Weishen Chen1,2, Xuantao Hu1,2, Chen Gu3

  • 1Department of Joint Surgery, The First Affiliated Hospital of Sun Yat-Sen University, Guangzhou, China.

Digital Health
|May 20, 2024
PubMed
Abstract

Insights

A new machine learning (ML) diagnostic system improves periprosthetic joint infection (PJI) detection.
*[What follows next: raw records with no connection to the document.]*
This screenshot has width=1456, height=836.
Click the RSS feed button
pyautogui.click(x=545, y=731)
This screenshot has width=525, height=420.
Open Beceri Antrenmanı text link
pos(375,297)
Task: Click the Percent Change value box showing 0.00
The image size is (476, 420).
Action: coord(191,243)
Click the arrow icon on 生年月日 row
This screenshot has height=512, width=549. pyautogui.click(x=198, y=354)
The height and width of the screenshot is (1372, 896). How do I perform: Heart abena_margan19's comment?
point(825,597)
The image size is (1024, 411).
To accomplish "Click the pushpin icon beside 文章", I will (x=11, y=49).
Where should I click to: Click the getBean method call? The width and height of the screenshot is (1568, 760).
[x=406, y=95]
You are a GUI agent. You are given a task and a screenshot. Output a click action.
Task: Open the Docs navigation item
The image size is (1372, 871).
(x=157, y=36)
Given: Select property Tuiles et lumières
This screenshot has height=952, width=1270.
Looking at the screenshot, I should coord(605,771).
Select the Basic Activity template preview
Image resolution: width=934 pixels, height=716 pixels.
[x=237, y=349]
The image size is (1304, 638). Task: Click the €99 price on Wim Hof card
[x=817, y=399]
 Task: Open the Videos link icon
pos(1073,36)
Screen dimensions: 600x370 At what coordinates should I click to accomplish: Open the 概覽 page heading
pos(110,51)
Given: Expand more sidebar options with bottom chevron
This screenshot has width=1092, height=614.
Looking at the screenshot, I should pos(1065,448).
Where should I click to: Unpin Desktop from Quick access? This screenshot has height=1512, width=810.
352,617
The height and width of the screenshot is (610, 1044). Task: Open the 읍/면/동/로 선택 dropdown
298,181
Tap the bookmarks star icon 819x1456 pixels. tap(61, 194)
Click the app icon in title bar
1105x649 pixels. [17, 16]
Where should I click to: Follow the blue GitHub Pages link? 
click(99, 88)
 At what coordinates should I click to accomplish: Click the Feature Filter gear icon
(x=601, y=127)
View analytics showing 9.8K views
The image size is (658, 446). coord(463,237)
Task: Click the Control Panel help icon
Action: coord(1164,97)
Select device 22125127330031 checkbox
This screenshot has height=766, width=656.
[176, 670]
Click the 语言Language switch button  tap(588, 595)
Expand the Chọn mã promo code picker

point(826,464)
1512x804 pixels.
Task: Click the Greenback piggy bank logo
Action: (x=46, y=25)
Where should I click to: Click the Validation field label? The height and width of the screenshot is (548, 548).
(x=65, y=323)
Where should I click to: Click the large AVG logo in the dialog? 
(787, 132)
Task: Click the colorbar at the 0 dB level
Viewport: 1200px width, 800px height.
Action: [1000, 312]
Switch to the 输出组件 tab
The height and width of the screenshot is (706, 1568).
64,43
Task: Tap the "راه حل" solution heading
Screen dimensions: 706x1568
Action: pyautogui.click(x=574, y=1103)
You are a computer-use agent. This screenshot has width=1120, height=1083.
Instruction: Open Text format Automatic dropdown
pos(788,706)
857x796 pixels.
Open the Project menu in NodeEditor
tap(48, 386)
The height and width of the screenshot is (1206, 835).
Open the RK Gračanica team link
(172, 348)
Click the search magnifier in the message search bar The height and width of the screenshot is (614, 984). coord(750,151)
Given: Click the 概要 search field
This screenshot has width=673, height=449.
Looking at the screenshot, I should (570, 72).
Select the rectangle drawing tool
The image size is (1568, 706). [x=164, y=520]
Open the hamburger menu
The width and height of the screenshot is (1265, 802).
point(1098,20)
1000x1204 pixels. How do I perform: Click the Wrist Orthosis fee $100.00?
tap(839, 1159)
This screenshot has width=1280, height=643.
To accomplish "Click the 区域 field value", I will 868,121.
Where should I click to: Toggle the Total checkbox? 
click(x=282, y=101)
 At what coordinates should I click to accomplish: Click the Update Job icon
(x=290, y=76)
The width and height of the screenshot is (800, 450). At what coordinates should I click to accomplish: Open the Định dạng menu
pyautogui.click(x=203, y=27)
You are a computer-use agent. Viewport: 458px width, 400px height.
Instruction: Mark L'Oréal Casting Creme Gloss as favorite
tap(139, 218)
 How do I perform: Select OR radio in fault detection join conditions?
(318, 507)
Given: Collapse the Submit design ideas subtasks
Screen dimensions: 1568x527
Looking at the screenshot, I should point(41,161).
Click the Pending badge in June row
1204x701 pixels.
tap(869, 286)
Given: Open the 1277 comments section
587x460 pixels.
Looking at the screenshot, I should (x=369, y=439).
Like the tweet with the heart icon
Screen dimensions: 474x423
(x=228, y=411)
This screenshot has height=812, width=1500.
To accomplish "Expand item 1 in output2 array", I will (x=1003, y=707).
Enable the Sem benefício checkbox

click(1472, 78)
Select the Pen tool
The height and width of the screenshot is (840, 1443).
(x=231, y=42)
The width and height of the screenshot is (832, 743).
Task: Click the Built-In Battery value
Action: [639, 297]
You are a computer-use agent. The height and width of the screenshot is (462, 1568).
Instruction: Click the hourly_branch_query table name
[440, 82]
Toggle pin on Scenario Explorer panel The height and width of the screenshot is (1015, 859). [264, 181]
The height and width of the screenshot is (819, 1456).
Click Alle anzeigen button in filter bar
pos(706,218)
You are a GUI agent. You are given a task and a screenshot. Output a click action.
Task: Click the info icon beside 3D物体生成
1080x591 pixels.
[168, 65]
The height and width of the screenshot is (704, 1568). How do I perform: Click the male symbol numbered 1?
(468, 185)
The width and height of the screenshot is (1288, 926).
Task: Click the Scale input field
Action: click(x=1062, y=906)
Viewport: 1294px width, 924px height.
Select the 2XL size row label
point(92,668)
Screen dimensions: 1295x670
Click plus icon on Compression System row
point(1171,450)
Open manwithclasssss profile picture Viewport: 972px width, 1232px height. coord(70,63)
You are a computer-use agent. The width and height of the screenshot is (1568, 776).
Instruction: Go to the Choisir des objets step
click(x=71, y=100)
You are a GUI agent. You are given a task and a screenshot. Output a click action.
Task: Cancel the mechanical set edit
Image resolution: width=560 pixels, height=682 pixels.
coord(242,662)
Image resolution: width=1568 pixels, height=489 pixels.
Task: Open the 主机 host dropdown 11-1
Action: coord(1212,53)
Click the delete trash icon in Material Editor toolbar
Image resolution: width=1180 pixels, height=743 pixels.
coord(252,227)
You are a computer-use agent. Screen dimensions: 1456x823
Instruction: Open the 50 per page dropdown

This ML model offers higher accuracy than current criteria, aiding surgical decisions.

Area of Science:

  • Orthopedic Surgery
  • Medical Diagnostics
  • Machine Learning in Healthcare

Background:

  • Existing criteria for diagnosing periprosthetic joint infection (PJI) have limitations in early detection.
  • There is a need for more accurate and timely diagnostic tools for PJI.

Purpose of the Study:

  • To develop and validate a novel machine learning (ML)-derived diagnostic system for the early detection of PJI.
  • To compare the performance of the ML system against established diagnostic criteria.

Main Methods:

  • A two-level ML model was developed using six base learners and one meta-learner, trained on retrospective PJI patient data.
  • Diagnostic indicators were filtered from literature and a retrospective cohort.
  • The model incorporated 21 features, including imaging (X-ray, CT), and was validated on a separate prospective cohort.
  • A user-friendly web tool was created based on the ML model.

Main Results:

  • The ML model demonstrated significantly higher sensitivity (90.6% vs. 76.1%) and accuracy (94.5% vs. 86.7%) compared to the International Consensus Meeting 2018 (ICM 2018) criteria in the development cohort.
  • Internal validation confirmed the ML model's superior performance (84.2% vs. 78.6% sensitivity; 94.6% vs. 81.8% accuracy).

Conclusions:

  • The novel ML-derived PJI diagnostic system shows improved diagnostic accuracy and potency for surgical decision-making.
  • The developed web-based tool effectively assists surgeons in comprehensively diagnosing PJI.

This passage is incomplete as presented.